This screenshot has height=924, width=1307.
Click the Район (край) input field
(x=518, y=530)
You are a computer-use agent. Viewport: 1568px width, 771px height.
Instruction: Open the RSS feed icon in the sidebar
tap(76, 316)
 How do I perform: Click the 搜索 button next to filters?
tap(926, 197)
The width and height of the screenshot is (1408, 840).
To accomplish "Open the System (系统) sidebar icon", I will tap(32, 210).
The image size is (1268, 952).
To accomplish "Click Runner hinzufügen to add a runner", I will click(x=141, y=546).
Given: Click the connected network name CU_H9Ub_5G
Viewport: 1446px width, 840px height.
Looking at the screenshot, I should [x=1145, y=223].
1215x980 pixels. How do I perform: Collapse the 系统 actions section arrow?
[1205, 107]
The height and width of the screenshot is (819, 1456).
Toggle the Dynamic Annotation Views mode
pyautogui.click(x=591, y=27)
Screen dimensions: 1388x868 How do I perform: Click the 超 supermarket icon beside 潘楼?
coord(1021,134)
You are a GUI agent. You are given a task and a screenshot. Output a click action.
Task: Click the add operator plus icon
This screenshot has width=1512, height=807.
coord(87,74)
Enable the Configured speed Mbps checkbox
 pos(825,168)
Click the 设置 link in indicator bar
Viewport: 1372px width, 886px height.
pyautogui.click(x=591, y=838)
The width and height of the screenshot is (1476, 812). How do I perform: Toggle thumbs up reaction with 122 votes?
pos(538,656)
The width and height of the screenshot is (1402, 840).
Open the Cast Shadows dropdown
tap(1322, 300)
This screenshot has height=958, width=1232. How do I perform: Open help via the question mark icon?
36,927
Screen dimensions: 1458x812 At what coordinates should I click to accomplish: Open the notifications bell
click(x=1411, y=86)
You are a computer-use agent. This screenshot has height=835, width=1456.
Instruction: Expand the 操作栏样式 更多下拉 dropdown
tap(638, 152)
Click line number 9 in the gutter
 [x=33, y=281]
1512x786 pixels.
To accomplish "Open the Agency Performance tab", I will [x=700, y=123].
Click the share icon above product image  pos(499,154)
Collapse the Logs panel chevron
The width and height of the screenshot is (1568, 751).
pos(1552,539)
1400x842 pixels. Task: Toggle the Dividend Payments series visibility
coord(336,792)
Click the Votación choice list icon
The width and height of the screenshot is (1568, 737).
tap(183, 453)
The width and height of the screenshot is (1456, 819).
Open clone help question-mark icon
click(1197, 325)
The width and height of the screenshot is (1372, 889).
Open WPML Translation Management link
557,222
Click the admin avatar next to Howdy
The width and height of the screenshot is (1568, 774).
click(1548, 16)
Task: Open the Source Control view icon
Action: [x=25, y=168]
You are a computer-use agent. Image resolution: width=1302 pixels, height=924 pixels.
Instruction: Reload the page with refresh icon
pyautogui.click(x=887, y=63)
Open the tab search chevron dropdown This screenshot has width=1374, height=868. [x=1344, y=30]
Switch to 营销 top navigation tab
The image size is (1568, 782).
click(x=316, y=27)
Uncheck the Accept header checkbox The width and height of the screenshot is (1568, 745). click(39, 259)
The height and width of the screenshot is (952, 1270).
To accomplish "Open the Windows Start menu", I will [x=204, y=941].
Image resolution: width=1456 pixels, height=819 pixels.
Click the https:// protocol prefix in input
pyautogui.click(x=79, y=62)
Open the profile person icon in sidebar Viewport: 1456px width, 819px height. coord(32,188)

(Your objective)
Out of the preceding entries, pull each line that contains the word "computer".

(Response to the exercise)
You are a computer-use agent. Viewport: 1568px width, 771px height.
You are a computer-use agent. This screenshot has height=835, width=1456.
You are a computer-use agent. Image resolution: width=1302 pixels, height=924 pixels.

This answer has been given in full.